Possibly. I think the intention was always to assert, whereas BOOST_ASSERT lets the assertion be overridden. I do agree with you that the current way dynamic_bitset works with the assertion should have been documented.
I think, these assertions should be eliminated, not documented. We can get rid of them without breaking even a bit of backward-compatibility. Would you feel happy if an innocent-looking code like
std::string("c++") < "boost"
call std::terminate just because the class authors don't want to handle all possible inputs for some reason? Less-comparison must either be completely and safely defined, or not defined at all. That's how the math works.
If we cannot reliably define total ordering, we can, probably, return std::optional<bool> or even boost::tribool from 'operator <', or, at the very bad, put an exception to the throw()-list. Terminating the whole application immediately is *the worst possible* option, since it is not the expected behavior for the comparison operator.

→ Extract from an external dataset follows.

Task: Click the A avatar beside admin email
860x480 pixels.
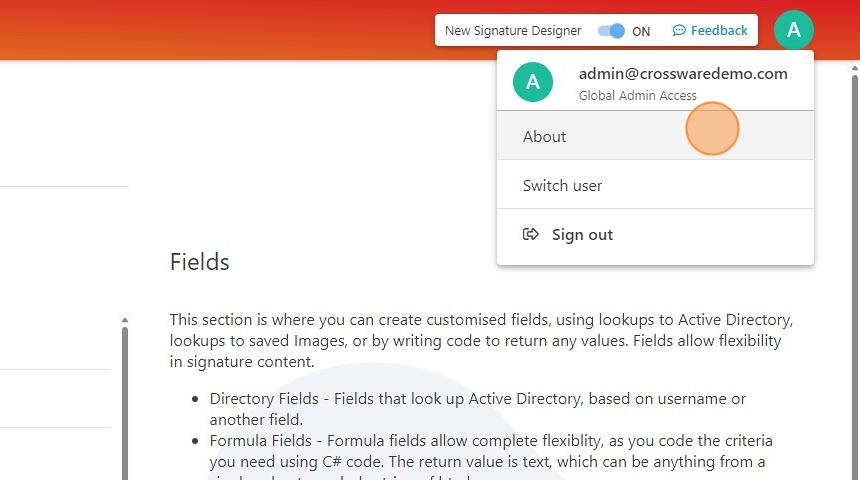Action: pos(533,82)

I do not see the point of having <.<=,>, or >= for dynamic bitsets. I was not involved in the original discussion about what this was supposed to mean for dynamic_bitset but I would rather that they had not been implemented at all. Given that they were implemented, and I have no idea when that functionality would ever be used, I have no great stake in how they should work when the bitsets are of different sizes. I do agree with your point that using an assert when the bitsets are of different sizes is a very poor solution.
Matt Calabrese wrote:
I agree that such comparisons should be valid. We should represent a total order, just like standard containers do (assuming their elements do, of course). I'm actually rather surprised that this isn't already supported.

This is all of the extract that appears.